The Over-examined Life

Back about 15 years ago, I discovered that other women were shaving their armpits and legs. Somehow, I’d missed that memo and thought that during the ’70s, we’d all radicalized and stopped doing that. It was one of those “Uh, oh. Uh, oh: Am I outside the standard deviation again?” moments.
Yesterday, in the midst of writing this blog, I crashed under another of those moments. I was writing about Dr. Atchley’s stages of retirement, about disenchantment spurring reorientation. That makes total sense to me: when you feel things aren’t working, you change direction. But I began wondering what the time frame of that stage might be: When would disenchantment spur reorientation? After six months, a year? Is there a stretch of disenchantment leading to a period of reorientation? Does reorientation end?

Which led me to the bigger question, the one about Other People. How frequently do Other People re-evaluate their lives? Does everyone reflect every day on whether his or her life had the meaning they wanted it to have? (Uh, oh. Uh, oh.) I am constantly deciding whether today – if it were followed by other days like it – would add up to a good life. And then wondering whether that’s enough because shouldn’t the whole be greater than the sum of its parts? And if not, how might I fix it tomorrow?

Suddenly, it was overwhelming. What started as a literary panic attack (How can I explain all this in the blog?) became a full-fledged onslaught of desperate self-evaluation: was all that questioning a thing to STOP? Was introspection crushing me?
I’m not sure if this has accelerated in my Third Third, what with having the time to think combined with intimations of mortality. I am after all the person who had dozens and dozens of identity crises. And I do like the philosophy that every moment is an opportunity to “repair the world,” to make a choice to do well instead of ill.
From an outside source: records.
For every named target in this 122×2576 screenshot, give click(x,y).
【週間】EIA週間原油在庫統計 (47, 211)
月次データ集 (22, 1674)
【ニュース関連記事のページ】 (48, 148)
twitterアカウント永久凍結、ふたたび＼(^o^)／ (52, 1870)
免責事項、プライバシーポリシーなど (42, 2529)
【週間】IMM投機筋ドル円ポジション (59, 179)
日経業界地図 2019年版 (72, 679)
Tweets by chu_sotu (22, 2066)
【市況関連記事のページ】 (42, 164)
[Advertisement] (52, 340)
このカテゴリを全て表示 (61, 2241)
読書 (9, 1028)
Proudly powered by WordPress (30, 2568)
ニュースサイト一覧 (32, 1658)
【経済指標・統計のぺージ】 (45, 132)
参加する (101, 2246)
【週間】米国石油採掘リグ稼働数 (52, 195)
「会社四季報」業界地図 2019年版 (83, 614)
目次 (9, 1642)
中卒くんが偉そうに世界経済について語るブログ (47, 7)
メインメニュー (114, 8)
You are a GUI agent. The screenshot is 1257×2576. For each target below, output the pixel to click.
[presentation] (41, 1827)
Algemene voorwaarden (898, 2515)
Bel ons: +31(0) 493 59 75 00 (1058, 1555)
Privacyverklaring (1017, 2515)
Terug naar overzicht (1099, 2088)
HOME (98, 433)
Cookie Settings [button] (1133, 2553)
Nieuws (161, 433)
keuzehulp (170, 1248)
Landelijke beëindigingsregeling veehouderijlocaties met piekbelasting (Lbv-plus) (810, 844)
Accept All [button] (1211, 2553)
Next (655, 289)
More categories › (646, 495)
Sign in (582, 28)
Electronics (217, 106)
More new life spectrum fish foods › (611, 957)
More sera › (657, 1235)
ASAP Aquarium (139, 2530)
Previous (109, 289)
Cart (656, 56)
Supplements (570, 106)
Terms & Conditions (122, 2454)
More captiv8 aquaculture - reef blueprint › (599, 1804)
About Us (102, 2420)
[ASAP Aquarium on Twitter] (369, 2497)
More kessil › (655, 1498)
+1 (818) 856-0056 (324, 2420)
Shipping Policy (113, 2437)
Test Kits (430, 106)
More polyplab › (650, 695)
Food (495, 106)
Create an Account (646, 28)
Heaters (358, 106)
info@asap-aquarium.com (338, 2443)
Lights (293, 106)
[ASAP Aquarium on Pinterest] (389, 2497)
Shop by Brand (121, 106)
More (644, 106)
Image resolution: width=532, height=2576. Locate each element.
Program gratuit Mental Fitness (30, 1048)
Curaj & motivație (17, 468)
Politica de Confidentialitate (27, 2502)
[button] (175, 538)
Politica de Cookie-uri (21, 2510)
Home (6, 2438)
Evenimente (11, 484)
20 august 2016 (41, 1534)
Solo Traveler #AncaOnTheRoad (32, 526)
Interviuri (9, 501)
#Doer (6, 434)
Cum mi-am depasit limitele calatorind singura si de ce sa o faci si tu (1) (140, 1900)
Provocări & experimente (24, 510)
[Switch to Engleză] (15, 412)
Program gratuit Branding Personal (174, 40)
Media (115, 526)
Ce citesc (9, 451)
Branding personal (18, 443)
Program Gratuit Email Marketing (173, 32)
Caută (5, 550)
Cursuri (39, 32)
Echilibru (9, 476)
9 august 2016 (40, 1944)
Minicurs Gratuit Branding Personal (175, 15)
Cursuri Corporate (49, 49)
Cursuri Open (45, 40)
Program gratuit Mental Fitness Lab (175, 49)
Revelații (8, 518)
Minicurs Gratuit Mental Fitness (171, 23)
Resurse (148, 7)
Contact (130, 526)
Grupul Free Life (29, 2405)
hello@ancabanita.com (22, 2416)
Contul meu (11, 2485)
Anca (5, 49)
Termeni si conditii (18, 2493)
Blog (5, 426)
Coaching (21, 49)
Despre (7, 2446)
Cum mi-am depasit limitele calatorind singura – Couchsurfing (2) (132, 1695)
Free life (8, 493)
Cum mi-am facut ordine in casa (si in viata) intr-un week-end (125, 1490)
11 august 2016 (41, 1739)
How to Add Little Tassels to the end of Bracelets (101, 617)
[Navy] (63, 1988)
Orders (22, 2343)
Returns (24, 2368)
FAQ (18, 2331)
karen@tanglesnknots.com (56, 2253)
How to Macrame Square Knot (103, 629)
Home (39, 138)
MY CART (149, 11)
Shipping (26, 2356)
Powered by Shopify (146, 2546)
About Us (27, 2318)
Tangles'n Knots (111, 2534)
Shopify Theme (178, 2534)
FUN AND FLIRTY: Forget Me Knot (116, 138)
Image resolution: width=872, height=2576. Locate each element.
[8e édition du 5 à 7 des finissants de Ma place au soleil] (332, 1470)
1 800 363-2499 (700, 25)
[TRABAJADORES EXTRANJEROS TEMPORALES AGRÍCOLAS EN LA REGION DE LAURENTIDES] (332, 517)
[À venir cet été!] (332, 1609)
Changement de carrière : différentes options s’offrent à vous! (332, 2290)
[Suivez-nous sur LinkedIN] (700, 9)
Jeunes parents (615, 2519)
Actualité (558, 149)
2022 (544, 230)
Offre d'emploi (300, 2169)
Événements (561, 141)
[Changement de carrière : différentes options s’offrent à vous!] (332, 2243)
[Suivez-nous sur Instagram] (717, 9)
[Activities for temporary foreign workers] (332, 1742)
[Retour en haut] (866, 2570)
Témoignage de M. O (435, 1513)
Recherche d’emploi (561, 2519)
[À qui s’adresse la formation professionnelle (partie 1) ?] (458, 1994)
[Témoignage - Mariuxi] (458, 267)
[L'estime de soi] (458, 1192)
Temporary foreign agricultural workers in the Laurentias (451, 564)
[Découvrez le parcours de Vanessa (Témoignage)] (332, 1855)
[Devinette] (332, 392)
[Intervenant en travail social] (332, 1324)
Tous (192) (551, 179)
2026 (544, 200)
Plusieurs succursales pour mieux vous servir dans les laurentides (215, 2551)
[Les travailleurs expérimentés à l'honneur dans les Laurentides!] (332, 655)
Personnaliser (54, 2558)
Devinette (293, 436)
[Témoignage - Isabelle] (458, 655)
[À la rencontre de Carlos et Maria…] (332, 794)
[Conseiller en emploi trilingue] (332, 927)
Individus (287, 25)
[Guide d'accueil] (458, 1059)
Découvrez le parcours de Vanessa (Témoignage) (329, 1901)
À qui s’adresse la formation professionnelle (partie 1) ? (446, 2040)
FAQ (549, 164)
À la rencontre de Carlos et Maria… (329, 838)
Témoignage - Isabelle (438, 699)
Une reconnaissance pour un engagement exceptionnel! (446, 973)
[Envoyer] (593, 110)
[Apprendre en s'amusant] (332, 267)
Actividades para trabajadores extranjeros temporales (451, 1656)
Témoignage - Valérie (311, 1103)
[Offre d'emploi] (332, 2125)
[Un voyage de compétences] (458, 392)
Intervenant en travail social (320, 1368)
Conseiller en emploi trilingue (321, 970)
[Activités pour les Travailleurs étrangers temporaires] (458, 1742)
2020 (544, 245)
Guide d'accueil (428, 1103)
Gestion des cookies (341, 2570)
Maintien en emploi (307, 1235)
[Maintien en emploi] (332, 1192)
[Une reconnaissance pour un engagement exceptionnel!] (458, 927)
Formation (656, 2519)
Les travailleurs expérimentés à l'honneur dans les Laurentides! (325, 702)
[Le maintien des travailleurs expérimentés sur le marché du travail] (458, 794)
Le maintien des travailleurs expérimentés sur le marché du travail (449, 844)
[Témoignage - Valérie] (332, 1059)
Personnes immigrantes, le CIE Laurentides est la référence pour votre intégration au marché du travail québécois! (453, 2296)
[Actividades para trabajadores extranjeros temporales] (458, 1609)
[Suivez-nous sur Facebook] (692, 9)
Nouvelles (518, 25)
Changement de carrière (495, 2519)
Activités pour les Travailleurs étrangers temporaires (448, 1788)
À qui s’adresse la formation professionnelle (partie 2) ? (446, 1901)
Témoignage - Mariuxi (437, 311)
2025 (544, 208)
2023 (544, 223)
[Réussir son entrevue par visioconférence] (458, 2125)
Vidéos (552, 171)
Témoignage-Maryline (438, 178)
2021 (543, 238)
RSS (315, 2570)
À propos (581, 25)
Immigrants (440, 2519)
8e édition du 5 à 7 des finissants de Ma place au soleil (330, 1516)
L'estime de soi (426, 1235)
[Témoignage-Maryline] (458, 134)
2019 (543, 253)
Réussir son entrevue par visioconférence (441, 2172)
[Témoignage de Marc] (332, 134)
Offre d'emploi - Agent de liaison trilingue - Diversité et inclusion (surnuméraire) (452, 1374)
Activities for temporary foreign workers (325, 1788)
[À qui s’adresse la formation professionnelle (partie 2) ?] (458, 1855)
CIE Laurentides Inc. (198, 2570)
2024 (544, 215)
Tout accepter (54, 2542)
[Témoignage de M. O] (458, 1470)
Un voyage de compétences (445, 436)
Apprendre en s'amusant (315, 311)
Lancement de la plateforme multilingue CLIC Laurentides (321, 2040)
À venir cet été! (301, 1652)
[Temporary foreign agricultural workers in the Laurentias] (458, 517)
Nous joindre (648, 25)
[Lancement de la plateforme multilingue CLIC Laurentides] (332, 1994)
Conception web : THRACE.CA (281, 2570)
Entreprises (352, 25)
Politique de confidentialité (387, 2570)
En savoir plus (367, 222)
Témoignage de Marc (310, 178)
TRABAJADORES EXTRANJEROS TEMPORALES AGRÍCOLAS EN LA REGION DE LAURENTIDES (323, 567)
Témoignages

So that makes for a lot of decision-making over all those moments.

So what happened yesterday was I heard all the whirring of decision-making in my head, the constant muttering of self-evaluation and I thought, “That’s the problem. It puts me too inside myself and not enough outside.”
To the rescue, my friend Linda, who emailed:
“I seem to forever be in an existential crisis of re-evaluation, self-examination, and relentless rumination and would like to get off and enjoy the moments. Maybe this time of year is not the time to expect to jump off this particular merry-go-round as reflection and rumination go along with the New Year, so my New Year’s resolution is to really enjoy my moments instead of trying to figure IT all out.”
Now Linda wrote this at 3:40 in the morning so I’m guessing she was awake and busy figuring things out, but she’s right!

And it means “Other People” includes Linda (and you perhaps?) so I’m not so outside the range of normal! Not so crazy in my own skin.

I don’t know if I’m constitutionally able to stop thinking things to death or if it’s just a deep rut I have to break out of. I was, after all, once a Philosophy grad student. When I work a job or contract, all my problem-solving is on work place problems, strategic problems, project problems, NOT how-am-I-living-my-life problems. That’s challenging and – right now – seems like a refreshing break. But writing about one’s Third Third requires personal reflection.

Living my moments is different from evaluating my moments. I’m going to remember that. It’s my New Thing.